- **TEXTO DEL EJERCICIO**
++++++++++
Si no compras la propiedad, Drew Barrymore puede comerte

El mundo inmobiliario llegó a las plataformas de Netflix…y no de cualquier forma. Una nueva serie, La Dieta de Santa Clarita, donde el humor negro y lo grotesco son el plato principal, trae de nuevo a las pantallas a la reconocida actriz Drew Barrymore (Como si fuera la primera vez), convertida en una proactiva agente inmobiliario.

Barrymore, que junto al destacado actor Timothy Olyphant (Justified) conforman una pareja dedicada al mundo de bienes raíces, deciden mudarse a Santa Clarita, ubicada en la calurosa California, con el objetivo de darle una segunda oportunidad a sus vidas. Llevan veinte años casados y son un matrimonio envidiable. Ellos tienen una hija adolescente que es interpretada por Liv Henson.

Si no compras la propiedad, Drew Barrymore puede comerte
Si no compras la propiedad, Drew Barrymore puede comerte

 

Alerta Spoilers:

Sin embargo, ese nuevo renacer vendrá acompañado de un cambio que conducirá a los protagonistas por una senda mortal de destrucción en el buen sentido de la palabra. Les daría terror tener como vecinos a Los Hammond. Les explico por qué…

 

 

Justamente durante una visita de unos clientes a una casa que está en venta, a Sheila (Barrymore) le da un ataque de vómitos. Sí, vomitó delante de los potenciales compradores. Es de tal magnitud lo que expulsó, que te provoca náuseas ver el baño del dormitorio matrimonial donde Joel (Olyphant) la encuentra desmayada.

 

Este evento marca el inicio de una trama donde Drew Barrymore se convierte en un muerto viviente o zombie, que solo puede alimentarse de carne humana.
++++++++++
- **DATOS MOSTRADOS**
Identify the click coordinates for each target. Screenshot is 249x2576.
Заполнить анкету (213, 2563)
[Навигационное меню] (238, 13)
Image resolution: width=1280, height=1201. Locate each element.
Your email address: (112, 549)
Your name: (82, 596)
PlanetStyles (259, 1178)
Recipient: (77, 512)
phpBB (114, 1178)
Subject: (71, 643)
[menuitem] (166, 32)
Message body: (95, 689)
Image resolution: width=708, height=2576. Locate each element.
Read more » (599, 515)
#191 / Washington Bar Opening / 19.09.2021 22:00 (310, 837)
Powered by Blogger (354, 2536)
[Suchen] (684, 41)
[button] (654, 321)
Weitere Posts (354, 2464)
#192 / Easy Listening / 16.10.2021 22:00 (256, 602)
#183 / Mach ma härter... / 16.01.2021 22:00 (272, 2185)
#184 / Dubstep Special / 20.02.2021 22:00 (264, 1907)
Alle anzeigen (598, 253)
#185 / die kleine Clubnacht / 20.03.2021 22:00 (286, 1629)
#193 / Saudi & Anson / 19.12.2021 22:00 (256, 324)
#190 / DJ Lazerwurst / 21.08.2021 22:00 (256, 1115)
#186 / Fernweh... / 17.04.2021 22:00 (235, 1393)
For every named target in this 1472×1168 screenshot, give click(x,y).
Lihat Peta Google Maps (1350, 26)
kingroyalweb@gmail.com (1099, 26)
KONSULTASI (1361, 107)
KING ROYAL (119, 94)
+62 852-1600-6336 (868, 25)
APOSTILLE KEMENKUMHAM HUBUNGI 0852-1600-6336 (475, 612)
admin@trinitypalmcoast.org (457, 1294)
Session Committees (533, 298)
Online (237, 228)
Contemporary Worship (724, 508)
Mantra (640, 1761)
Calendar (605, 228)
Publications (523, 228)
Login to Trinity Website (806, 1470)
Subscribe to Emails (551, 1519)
++++++++++
- **COMPRUEBA TU COMPRENSIÓN**
- 1) Reescribe todo lo que va desde "Justamente durante una" hasta "la encuentra desmayada." en la reseña sobre La Dieta de Santa Clarita, con "Marta" en lugar de "Sheila".
- 2) ¿Qué actores y actrices nombra la reseña sobre La Dieta de Santa Clarita? Enuméralos todos.
- 3) Retoma la reseña sobre La Dieta de Santa Clarita y sigue escribiéndola a partir de su última frase.

- **RESPUESTAS DEL EJERCICIO**
- 1)
Justamente durante una visita de unos clientes a una casa que está en venta, a Marta (Barrymore) le da un ataque de vómitos. Sí, vomitó delante de los potenciales compradores. Es de tal magnitud lo que expulsó, que te provoca náuseas ver el baño del dormitorio matrimonial donde Joel (Olyphant) la encuentra desmayada.

- 2) Drew Barrymore, Timothy Olyphant y Liv Henson.

- 3)
Sobre eso basará La Dieta de Santa Clarita.

Es así como este alocado matrimonio, que construye a su alrededor un espejismo de normalidad, tienen que lidiar con el negocio de bienes raíces y con la necesidad de tener que asesinar a personas malvadas para poder alimentar a Sheila, a quien no le agrada comer carne o pollo crudo.

 

 

La Dieta de Santa Clarita tiene mucho humor negro, no es apta para estómagos sensibles, y puede ser muy digestiva. Un show donde Sheila y Joel intentará cuidar cualquier detalle. No solo en su actividad como vendedores de propiedades, sino en los diferentes asesinatos que deben cometer.

 

Son 10 episodios, de 30 minutos cada uno, que puedes ver en 5 horas o en un fin de semana completo.

 

Está disponible desde ya en Netflix y todos los agentes inmobiliarios tienen que verla y digerirla. Yo voy por el episodio 6. Debo confesarles que mi guata es muy delicada para poder tolerar un maratón completo.

¿Se imaginan que un colega se coma a sus clientes por no haberles hecho una oferta a tiempo? Dejemos mejor que eso suceda en la ficción que nos invita a disfrutar Netflix.